ISIS hostage Kayla Mueller: Parents kept an excruciating secret

PRESCOTT, Ariz. – Little by little, family by family, word began filtering out in this small town nestled against the craggy foothills north of Phoenix.
It began in 2013 as an iron-clad secret tightly held by the parents of an American aid volunteer in Syria: Their daughter was missing. For months, they said nothing.

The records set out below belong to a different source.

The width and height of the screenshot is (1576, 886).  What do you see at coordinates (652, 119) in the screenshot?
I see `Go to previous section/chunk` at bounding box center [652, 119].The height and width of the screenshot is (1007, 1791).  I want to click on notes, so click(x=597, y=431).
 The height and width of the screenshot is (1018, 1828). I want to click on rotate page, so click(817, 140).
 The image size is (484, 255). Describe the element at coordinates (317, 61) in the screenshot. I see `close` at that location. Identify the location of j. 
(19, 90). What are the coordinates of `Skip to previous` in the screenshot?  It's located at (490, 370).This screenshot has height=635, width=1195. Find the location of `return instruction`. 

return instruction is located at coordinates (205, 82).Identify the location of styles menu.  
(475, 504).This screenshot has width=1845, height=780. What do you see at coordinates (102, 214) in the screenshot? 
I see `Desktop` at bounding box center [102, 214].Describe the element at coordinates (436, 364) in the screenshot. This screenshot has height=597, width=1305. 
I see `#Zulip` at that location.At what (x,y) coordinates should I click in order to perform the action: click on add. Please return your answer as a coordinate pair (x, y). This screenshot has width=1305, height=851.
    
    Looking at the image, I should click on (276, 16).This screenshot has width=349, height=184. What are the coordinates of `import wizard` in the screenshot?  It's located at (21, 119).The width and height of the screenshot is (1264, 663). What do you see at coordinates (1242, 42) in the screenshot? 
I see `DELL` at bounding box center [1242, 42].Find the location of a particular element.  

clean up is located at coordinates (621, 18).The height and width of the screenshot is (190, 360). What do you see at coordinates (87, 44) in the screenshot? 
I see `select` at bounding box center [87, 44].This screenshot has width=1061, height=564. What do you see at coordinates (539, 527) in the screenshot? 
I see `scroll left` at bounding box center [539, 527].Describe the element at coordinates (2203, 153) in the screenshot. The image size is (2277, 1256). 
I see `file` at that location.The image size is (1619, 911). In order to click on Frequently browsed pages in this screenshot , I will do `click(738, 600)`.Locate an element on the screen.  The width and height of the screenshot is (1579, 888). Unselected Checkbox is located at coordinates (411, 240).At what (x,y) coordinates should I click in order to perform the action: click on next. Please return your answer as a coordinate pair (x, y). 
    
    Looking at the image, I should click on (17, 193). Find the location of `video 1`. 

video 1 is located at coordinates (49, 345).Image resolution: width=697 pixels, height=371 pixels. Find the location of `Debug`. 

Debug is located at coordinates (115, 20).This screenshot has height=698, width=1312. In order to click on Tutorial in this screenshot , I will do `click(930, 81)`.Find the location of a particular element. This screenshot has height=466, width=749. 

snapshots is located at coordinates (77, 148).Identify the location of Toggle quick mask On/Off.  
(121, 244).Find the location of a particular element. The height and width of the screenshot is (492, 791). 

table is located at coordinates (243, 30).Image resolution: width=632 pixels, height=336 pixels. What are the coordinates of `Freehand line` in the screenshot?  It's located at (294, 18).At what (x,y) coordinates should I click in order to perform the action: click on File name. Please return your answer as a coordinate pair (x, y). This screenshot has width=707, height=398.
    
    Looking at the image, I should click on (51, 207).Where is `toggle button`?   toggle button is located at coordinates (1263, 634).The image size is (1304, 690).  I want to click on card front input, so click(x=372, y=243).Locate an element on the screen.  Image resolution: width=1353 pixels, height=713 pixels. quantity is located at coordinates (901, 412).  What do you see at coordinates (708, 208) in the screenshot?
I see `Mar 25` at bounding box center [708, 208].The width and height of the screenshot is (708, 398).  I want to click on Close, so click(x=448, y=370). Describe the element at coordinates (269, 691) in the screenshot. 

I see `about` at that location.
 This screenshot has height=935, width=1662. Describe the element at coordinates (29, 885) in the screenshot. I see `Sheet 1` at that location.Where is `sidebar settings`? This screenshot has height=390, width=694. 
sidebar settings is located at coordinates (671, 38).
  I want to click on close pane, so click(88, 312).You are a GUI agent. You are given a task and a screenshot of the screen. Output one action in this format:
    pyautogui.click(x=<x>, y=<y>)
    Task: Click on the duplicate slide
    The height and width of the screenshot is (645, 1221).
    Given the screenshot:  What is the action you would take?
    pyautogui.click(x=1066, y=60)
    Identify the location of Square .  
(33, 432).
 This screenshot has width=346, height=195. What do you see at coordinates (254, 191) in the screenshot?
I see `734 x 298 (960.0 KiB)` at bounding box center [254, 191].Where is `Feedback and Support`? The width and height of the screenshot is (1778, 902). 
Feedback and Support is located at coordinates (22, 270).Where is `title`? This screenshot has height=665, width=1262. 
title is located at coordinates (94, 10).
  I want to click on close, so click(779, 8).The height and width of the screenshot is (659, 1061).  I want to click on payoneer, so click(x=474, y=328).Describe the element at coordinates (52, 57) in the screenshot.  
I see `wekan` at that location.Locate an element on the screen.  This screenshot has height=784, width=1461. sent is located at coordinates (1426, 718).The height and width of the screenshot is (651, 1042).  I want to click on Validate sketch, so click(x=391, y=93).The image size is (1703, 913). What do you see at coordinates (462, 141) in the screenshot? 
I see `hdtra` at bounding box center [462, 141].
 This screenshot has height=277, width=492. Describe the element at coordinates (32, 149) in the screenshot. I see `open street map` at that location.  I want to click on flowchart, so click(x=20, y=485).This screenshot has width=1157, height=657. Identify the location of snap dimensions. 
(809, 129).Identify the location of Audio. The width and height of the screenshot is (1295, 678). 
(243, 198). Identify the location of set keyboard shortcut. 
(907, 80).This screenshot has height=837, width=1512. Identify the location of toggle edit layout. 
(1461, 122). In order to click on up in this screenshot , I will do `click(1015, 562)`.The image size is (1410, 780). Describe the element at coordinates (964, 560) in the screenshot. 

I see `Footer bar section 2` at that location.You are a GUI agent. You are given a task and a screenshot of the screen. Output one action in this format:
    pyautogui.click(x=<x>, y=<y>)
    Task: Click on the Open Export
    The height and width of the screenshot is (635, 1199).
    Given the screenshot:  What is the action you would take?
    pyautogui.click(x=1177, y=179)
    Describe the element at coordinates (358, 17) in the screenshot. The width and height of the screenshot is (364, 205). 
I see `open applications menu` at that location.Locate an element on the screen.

But in August, Islamic State militants posted a video online of their beheading of American journalist James Foley. Other gruesome slayings followed. The worried family began revealing the basics to a small coterie of friends who have also lived in Prescott for generations.
The efforts to contain that secret from outsiders were extraordinary, the family said in a statement Friday, including begging journalists from around the world to keep her name out of reports and refrain from even mentioning that an American woman was being held hostage by Islamic State.
On Friday, however, the name Kayla Mueller reverberated across the airwaves and Internet, disclosed by the group holding her captive. Mueller, they said, was dead, killed in an air attack against them in Syria by coalition forces.
“Almost another kind of violence, to release the name they said they wanted kept out of the media,” said optometrist Thomas Geiler, a friend of the family.
Mueller, 26, whose parents still hold out hope that she’s alive, has a lengthy history of volunteering to help women and children, having worked for aid groups in Arizona before setting out for countries including India and Turkey.
In August 2013, she was abducted in the Syrian city of Aleppo as she left a hospital operated by Doctors Without Borders. A purported statement from Islamic State militants said Friday that a Jordanian airstrike had killed Mueller, who was being held in Raqqah, a militant stronghold in northern Syria.
“She would tell us where she was going, and we’d say, ‘What?’ ” Geiler recalled. “I asked her, couldn’t you go look at (endangered) butterflies in Colorado? But that’s not who she is.”
Mueller’s abduction had consequences at home. It was one of the main reasons her father sold his auto parts business, Geiler said, so he could concentrate on his missing daughter. In the meantime, her parents have relied on their Christian faith, Geiler said.
The Turkish aid group with whom she once worked, Support to Life, declined to provide details about Mueller in a statement issued Friday other than to convey their condolences and hope the reports of her death were untrue.
Kayla Mueller’s parents, Carl and Marsha, said they remained hopeful she was still alive and appealed to her captors to contact them privately. As they waited, they reflected on their daughter’s dreams.
“The common thread of Kayla’s life has been her quiet leadership and strong desire to serve others,” a family statement said.
The Muellers live in a home accessible by only one road in an area north of Prescott called Williamson Valley.
The region is verdant and pastoral, with large lots where cattle graze on tall grass. It is also no stranger to tragedy – two years ago, 19 men from an elite firefighting crew were killed in a massive wildfire in nearby Yarnell. Their names and faces are on posters still visible in Prescott’s downtown.
Many in town were still learning of the unconfirmed reports of Kayla Mueller’s death Saturday, including Richard Eason, one of the so-called ambassadors of the city’s Old West-style downtown.
“Sad deal,” he said, eyeing the news trucks parked near the county courthouse. “Hopefully you all come back sometime when the news isn’t so bad.”
After attending Northern Arizona University, Mueller lived and worked with aid groups in northern India, Israel and the Palestinian territories. She returned to Arizona in 2011, where she worked at an HIV/AIDS clinic and volunteered at a women’s shelter. Late that year, she moved to southeastern France and worked as an au pair while learning French in preparation for a planned move to Africa.
But the plight of families fleeing the violence in war-torn Syria drew her to Turkey in December 2012.